Feng, Bo; Meng, Xianhong; Yang, Xianyu; Deng, Mingshan; Zhao, Lin; Li, Zhaoguo; Wang, Shaoying. 2026 Projected runoff responses to climate and vegetation changes on the Tibetan Plateau. Atmospheric Research, 339, 109024. 13, pp. 10.1016/j.atmosres.2026.109024

Abstract

Global warming has intensified precipitation and vegetation greening on the Tibetan Plateau (TP) over the past four decades, with important implications for regional hydrological processes. However, systematic biases in climate forcing data remain a major source of uncertainty in runoff projections. Consequently, how future climate change will alter vegetation dynamics and subsequently affect regional water resources on the TP remains largely unclear. In this study, we developed a bias-correction framework that integrates detrended quantile mapping (DQM) and U-Net deep learning model to improve meteorological forcing data from the Coupled Model Intercomparison Project Phase 6 (CMIP6) models on the TP. The corrected climate data were then used to force land surface models that simulate runoff and vegetation dynamics, enabling projections of further runoff changes under three shared socioeconomic pathways (SSP1–2.6, SSP2–4.5, SSP5–8.5). Ridge regression and partial least squares structural equation modeling (PLS-SEM) were further applied to quantify the relative contributions of temperature, precipitation, and vegetation to runoff variability. The proposed correction framework substantially improves the forcing data, reducing the root mean square errors (RMSE) of temperature and precipitation by 27.08% and 22.07%, respectively, and increasing the spatial correlation of temperature by 0.22. In the Inner basins, runoff decreases under the SSP1–2.6 and SSP2–4.5 scenarios, while under SSP5–8.5 it initially decreases and then increases.

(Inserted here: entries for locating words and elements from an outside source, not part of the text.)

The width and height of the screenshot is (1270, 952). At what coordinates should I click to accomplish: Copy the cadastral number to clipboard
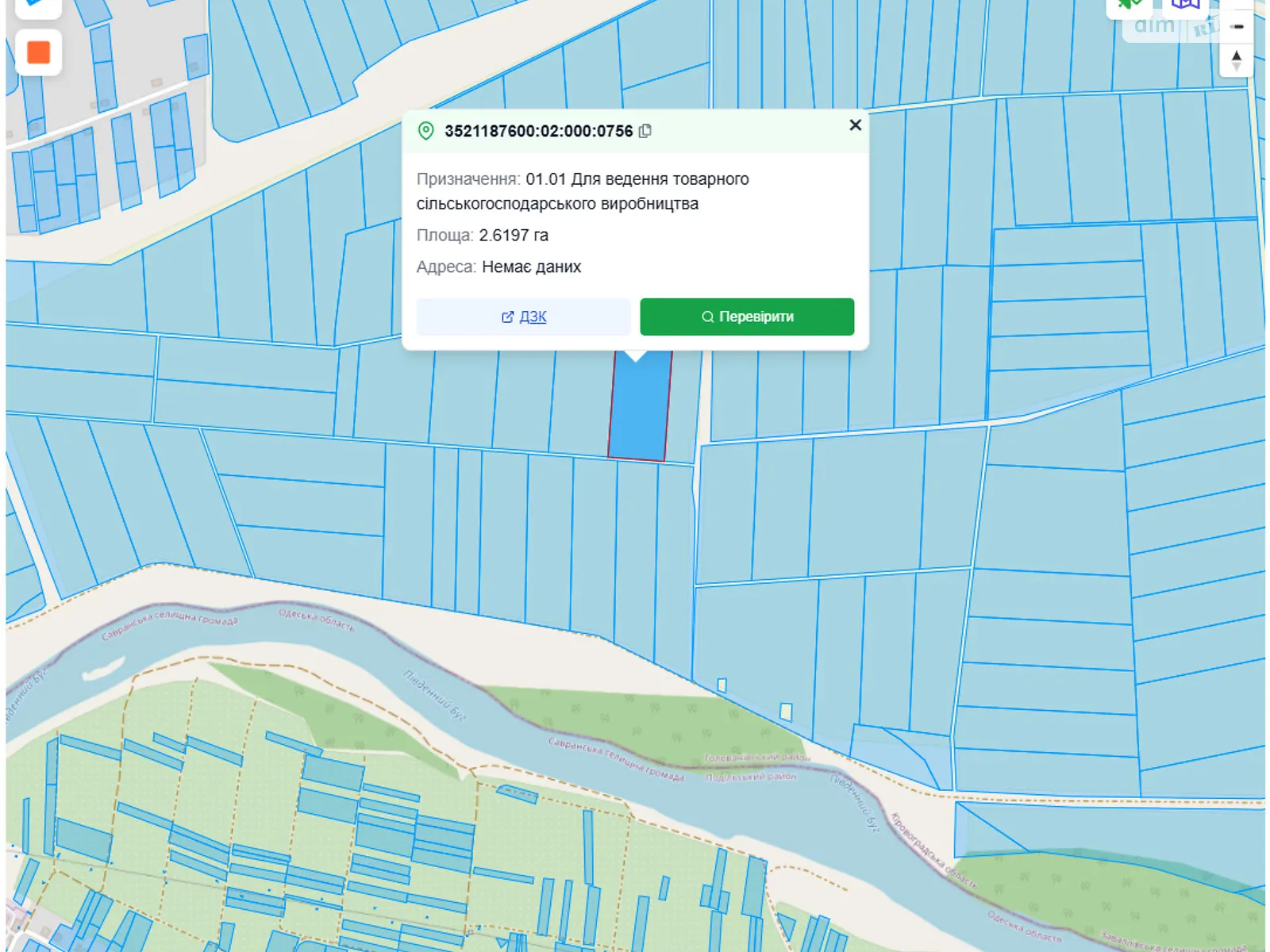645,131
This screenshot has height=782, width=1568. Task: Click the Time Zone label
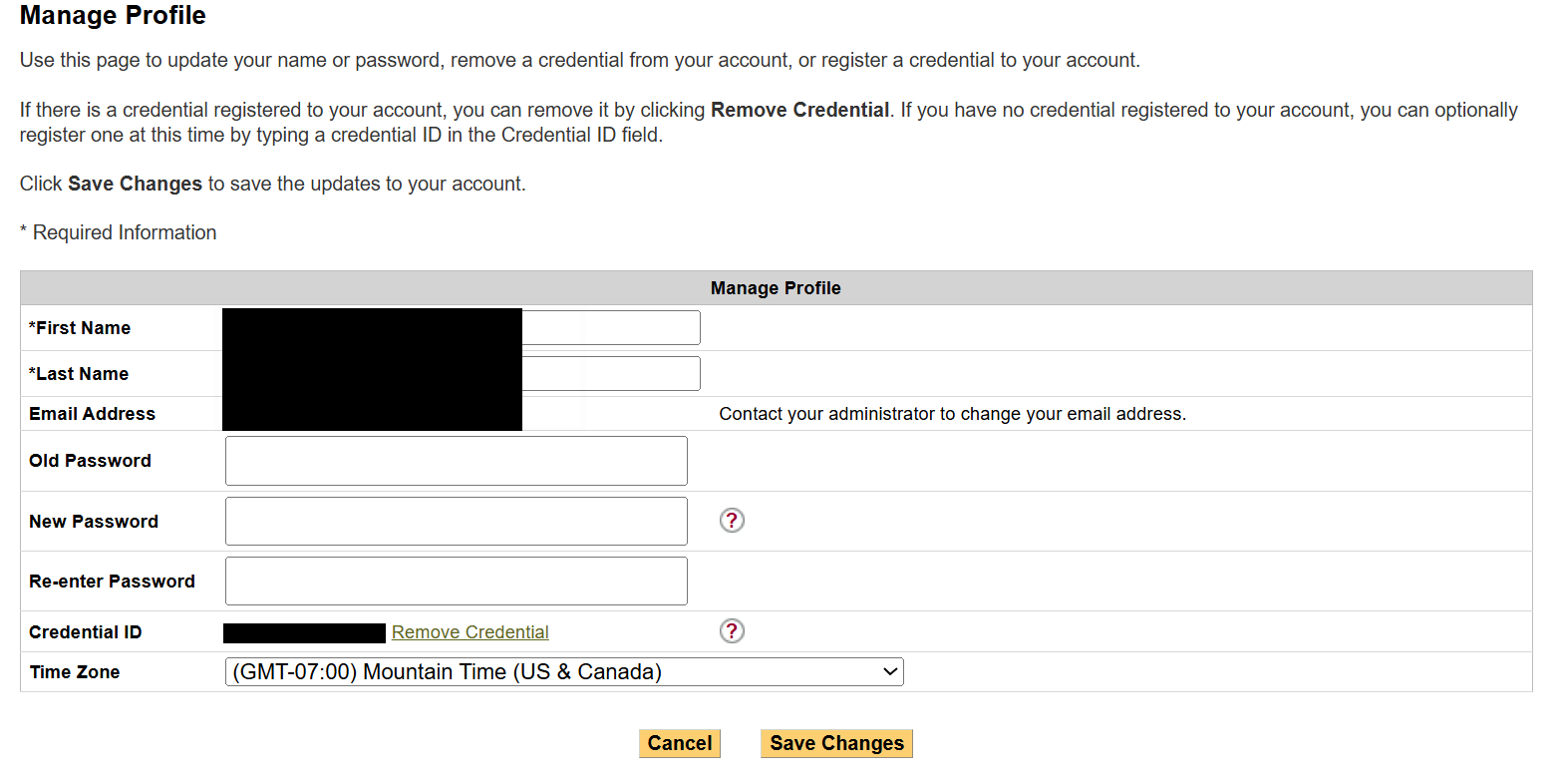(75, 672)
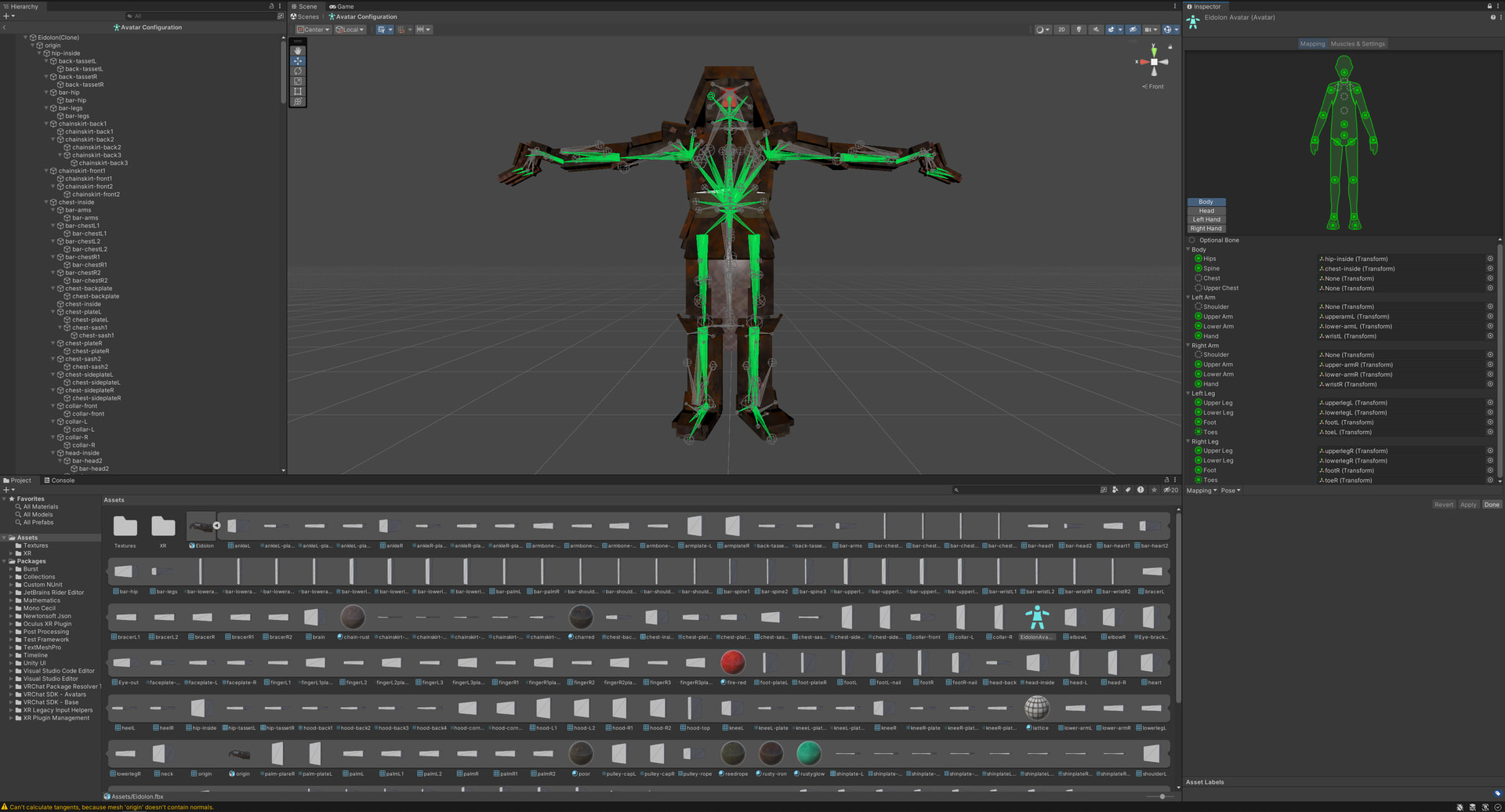Toggle 2D view mode in Scene
1505x812 pixels.
(1061, 30)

In contrast, the remaining basins exhibit a persistent increase in annual runoff under all three scenarios, with larger increases under higher-emission scenarios. Precipitation remains the dominant control on runoff in the southeastern and northwestern TP under three scenarios, despite continued warming and vegetation greening on the TP. In semi-arid regions, vegetation exerts stronger hydrological influence under the low-emission scenario (SSP1–2.6), whereas temperature becomes the primary driver under medium- and high-emission scenarios (SSP2–4.5 and SSP5–8.5). Increasing radiative forcing enhances runoff sensitivity to precipitation while reducing its sensitivity to vegetation. The results reveal complex climate-vegetation-hydrology interactions on the TP under different emission pathways and provide new insights into future water resource management and ecosystem conservation on the TP.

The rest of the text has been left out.